Women across all menopause stages taking semaglutide had a 42 to 45 per cent lower risk of migraine six months after starting the medication and a 25 per cent lower risk of depression than those who took menopausal hormone therapy alone.

The findings are based on a one-year real-world study of more than 34,000 menopausal women in the US who took hormone therapy, Wegovy or a combination of both.

They were announced by Wegovy manufacturer Novo Nordisk, alongside data from the randomised, double-blinded STEP UP and SELECT trials, at the European Congress on Obesity in Istanbul last week.

Semaglutide is the active ingredient in Wegovy, a weight-loss drug.

Dr Emilia Huvinen, a gynaecologist researcher and associate professor at the University of Helsinki, who was involved in two of the three studies, said: “Menopause, associated weight gain and unwanted changes in cardiometabolic markers can significantly impact long-term health and wellbeing of women.

“Still, they remain one of the most neglected areas in obesity research.

“Whether we look at cardiovascular outcomes or weight loss across menopausal stages, semaglutide appears to offer meaningful benefits for women with obesity that extend well beyond weight loss alone.”

Cardiometabolic markers are measures linked to heart and metabolic health, such as blood pressure, blood sugar, cholesterol and waist size.

Analysis of the STEP UP trial found that premenopausal women with obesity lost an average of 22.6 per cent of their body weight when taking a once-weekly dose of Wegovy compared with placebo.

A placebo is a dummy treatment used to compare results against an active medicine.

Researchers said the average waist circumference reduction in premenopausal, perimenopausal and postmenopausal women was 17.5 per cent, 15.6 per cent and 15.3 per cent respectively, indicating a major loss of dangerous visceral fat.

Visceral fat is fat stored around internal organs and is linked to a higher risk of heart and metabolic disease.

The STEP UP trial involved 1,407 adults with a body mass index, or BMI, of 30 or above and investigated the efficacy and safety of Wegovy 7.2mg jabs.

BMI is a measure that uses height and weight to estimate whether a person is in a healthy weight range.

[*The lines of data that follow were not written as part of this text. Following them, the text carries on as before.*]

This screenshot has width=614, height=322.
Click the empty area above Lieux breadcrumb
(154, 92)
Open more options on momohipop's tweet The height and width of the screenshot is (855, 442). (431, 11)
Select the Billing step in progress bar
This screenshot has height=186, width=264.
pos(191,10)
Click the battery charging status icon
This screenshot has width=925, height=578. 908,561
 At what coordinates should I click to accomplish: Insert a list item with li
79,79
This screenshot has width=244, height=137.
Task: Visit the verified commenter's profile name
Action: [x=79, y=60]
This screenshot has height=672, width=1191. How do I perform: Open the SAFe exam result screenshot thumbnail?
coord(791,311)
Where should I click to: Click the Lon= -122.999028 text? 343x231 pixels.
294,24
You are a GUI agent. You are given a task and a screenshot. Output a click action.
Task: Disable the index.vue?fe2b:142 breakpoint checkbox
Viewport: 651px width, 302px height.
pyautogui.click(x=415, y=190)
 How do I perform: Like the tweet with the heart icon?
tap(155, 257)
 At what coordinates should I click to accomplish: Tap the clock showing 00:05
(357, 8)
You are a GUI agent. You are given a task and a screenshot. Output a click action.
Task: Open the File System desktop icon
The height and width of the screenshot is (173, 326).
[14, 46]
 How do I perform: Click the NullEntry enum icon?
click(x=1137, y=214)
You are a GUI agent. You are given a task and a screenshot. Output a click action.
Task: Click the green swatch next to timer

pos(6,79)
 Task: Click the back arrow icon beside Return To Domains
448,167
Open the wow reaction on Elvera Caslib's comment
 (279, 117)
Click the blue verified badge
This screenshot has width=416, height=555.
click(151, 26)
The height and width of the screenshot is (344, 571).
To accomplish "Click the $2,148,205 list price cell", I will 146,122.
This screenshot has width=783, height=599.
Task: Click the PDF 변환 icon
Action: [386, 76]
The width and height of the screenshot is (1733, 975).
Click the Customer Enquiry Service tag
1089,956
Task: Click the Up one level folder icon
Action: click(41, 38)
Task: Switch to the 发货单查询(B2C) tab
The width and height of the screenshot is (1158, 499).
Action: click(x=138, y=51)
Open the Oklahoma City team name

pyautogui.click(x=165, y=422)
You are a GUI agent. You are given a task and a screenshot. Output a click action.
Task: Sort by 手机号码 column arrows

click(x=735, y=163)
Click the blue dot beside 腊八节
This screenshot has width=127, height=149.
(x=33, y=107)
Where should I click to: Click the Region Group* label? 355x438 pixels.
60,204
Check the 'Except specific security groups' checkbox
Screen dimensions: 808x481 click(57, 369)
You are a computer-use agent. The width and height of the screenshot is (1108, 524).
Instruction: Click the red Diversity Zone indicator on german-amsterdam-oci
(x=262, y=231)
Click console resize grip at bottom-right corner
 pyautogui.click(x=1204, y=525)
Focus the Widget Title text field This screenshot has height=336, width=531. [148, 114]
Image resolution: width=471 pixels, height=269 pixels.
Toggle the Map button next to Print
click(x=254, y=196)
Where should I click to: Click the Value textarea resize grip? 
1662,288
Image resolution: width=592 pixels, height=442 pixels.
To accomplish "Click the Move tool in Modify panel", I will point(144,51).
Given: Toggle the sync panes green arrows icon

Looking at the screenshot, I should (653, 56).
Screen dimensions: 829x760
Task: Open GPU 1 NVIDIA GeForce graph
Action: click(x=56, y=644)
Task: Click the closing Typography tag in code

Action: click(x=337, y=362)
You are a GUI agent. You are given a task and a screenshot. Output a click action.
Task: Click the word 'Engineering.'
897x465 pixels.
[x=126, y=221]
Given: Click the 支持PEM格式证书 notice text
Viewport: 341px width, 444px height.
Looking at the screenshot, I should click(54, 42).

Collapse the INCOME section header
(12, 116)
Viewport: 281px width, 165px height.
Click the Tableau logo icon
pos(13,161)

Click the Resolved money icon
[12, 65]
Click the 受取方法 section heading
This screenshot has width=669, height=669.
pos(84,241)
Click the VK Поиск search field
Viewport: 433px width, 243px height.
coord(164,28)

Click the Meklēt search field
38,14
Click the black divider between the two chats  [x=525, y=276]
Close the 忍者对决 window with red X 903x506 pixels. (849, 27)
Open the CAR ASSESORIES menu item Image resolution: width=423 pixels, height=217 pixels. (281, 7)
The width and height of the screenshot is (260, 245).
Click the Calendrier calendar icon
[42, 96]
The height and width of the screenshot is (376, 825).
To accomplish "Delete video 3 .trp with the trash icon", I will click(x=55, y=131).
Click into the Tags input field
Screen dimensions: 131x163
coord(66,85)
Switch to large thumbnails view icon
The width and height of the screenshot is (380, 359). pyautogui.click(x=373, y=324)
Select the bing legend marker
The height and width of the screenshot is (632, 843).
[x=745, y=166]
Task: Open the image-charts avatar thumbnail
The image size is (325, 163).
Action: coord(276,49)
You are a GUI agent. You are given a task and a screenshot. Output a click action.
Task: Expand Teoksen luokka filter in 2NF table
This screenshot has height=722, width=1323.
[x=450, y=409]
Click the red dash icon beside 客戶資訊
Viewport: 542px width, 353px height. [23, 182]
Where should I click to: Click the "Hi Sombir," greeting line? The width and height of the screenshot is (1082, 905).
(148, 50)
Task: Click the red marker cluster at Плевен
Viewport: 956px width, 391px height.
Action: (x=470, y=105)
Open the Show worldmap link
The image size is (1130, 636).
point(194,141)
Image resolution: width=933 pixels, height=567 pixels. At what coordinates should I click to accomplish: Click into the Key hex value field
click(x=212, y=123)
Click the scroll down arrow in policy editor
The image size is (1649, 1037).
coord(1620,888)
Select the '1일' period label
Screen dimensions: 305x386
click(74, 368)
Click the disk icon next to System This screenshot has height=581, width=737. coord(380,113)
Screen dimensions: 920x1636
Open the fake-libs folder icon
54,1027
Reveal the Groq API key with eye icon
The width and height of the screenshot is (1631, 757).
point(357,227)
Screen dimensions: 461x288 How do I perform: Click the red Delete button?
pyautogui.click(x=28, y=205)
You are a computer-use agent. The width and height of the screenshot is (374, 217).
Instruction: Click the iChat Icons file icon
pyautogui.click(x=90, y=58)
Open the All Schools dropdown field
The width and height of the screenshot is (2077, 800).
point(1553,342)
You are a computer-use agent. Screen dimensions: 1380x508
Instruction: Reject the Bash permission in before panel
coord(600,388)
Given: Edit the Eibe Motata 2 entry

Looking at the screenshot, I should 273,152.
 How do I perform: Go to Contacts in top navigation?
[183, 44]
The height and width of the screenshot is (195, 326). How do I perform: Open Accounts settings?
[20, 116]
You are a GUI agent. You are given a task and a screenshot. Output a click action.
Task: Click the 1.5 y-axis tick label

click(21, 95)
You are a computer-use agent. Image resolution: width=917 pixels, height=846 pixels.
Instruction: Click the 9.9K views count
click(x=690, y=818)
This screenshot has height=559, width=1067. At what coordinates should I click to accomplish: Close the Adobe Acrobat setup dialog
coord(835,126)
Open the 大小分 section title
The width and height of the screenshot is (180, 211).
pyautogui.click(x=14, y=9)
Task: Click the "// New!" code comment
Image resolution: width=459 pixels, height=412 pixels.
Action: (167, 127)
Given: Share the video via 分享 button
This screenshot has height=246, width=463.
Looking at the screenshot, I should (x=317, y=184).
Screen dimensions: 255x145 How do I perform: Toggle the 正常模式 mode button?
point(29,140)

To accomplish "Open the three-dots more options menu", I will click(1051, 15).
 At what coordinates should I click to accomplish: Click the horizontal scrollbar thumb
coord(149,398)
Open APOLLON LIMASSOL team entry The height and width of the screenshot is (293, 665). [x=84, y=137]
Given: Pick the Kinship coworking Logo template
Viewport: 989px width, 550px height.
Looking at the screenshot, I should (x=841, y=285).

The SELECT trial involved 17,604 participants aged 45 or older with a BMI of 27 or above and assessed the impact of Wegovy on cardiovascular health compared with placebo.

A post-hoc analysis of the SELECT trial found that perimenopausal and postmenopausal women with obesity and heart disease had a reduced risk of heart attacks, strokes and cardiovascular death.

A post-hoc analysis is carried out after a study has finished and can help identify patterns, although it is generally seen as less definitive than the original planned analysis.

Novo Nordisk said obesity affects nearly one in five women globally, and the burden intensifies during menopause because hormonal changes accelerate weight gain, redistribute fat to the abdomen and increase cardiometabolic risk.

It added that the three studies show that when women with obesity lose weight with Wegovy, they improve their body composition with reduced waist circumference, indicating less visceral fat, and also reduce their risk of heart attacks and strokes while improving quality of life, from migraine burden to depression and menopause symptoms.